For the last few years I have been keeping my passwords within a password manager called passman. Development of passman has been limited recently and for a while it was blocking me upgrading my nextcloud instance.
As a result I am now begining to worry that passman may not be a suitable password manager. If it takes them six months to release an update, how good are their security checks? I decided to export my passwords and try a different password manager however the password export function was broken. The issue is being tracked on github.
Towards the bottom of the issue, someone showed a way of hacking together some javascript to export all the passwords in the vault into a json file and another bit of code to convert them into a CSV.
I ran into issues with exporting the data from the console where some characters were double escaped. After an evening of playing with code, I combined the two parts into one block of code and included a download function.
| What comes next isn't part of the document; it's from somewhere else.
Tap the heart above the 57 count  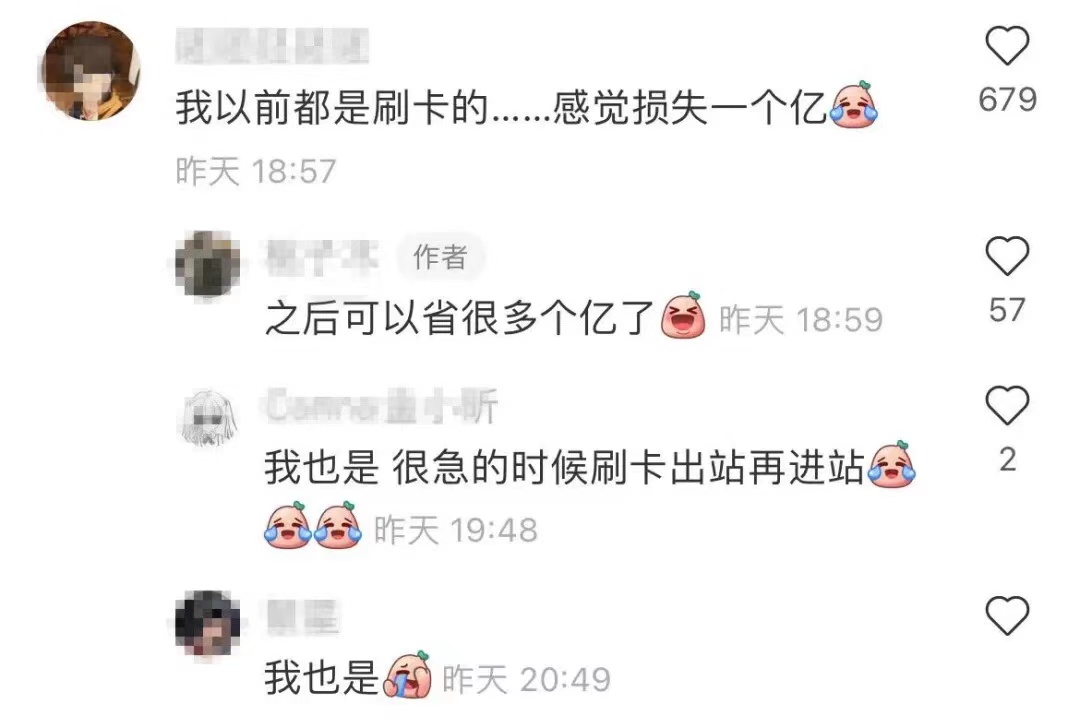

I also tweaked the CSV code to merge the list of tags into one string.
function download(filename, text) {
var element = document.createElement('a');
element.setAttribute('href', 'data:text/plain;charset=utf-8,' + encodeURIComponent(text));
element.setAttribute('download', filename);
element.style.display = 'none';
document.body.appendChild(element);
element.click();
document.body.removeChild(element);
}
mypasswords = []
PassmanExporter.getCredentialsWithFiles = function(credentials, FileService, EncryptService) {
var t = {
cred: credentials,
FS: FileService,
ES: EncryptService
};
return new C_Promise(function() {
var _this = this.parent
, credentials = _this.cred;
this.parent.total = 0,
this.parent.finished = 0,
this.parent.fileGUID_cred = [],
this.parent.files = [],
this.parent.step = function(file) {
this.parent.finished++,
this.call_progress({
total: this.parent.total,
finished: this.parent.finished
});
var dta = this.parent.fileGUID_cred[file.guid];
file.filename = this.parent.ES.decryptString(file.filename, this.parent.cred[dta.cred_pos].vault_key),
file.file_data = this.parent.ES.decryptString(file.file_data, this.parent.cred[dta.cred_pos].vault_key),
"files" === dta.on ? this.parent.cred[dta.cred_pos][dta.on][dta.at] = file : this.parent.cred[dta.cred_pos][dta.on][dta.at].value = file,
this.parent.total === this.parent.finished && this.call_then(this.parent.cred)
}
.bind(this);
for (var i = 0; i < credentials.length; i++) {
var item = credentials[i];
for (c = 0; c < item.custom_fields.length; c++) {
var cf = item.custom_fields[c];
"file" === cf.field_type && (this.parent.total++,
this.parent.fileGUID_cred[cf.value.guid] = {
cred_pos: i,
on: "custom_fields",
at: c
},
this.parent.FS.getFile(cf.value).then(function(data) {
this.parent.step(data)
}
.bind(this)))
}
mypasswords.push(item)
}
b = ''
mykeys = Object.keys(mypasswords[0])
mykeys.forEach(function(data) { b = b + data + ',' })
mypasswords.forEach(function(i) {
b = b + "\n";
mykeys.forEach(function(data) {
if (i[data] == null){
i[data] = "";
}
if (data == 'otp') {
b = b + i.otp.secret + ',';
} else if (data == 'tags'){
for (j = 0; j < i.tags.length; j++){
b = b + i.tags[j]['text'] + " ";
}
b = b + ',';
} else if (data == 'username' && i[data] == ""){ // some password managers don't want to import emails.
b = b + i["email"] + ','; // this section uses the email adress if no username is supplied.
}else {
b = b +'"'+ i[data] + '",';
}
})
})
b = b + "\n";
// This is to export as CSV
download('passman.csv', b)
// This is to export as json
//download('passman.json', JSON.stringify(mypasswords) )
}
,t)
}
To use:
- Open passman and unlock your vault
- Navigate to the export vault page
- Open up the web console (firefox Ctrl+Shift+K)
- Copy and paste the block of code above
- Run export as normal (it doesn't matter if you select CSV or JSON, you will get a CSV unless you uncomment the line that includes passman.json towards the bottom).
The CSV can then be imported into whatever password manager you want to try out next.
Updates
2019-02-20: Updated the CSV code to use email address if username is blank and to encapsulate most of the fields with double quotes to escape commas.
2019-04-05: Further updated the CSV code to convert null values into blank strings ("").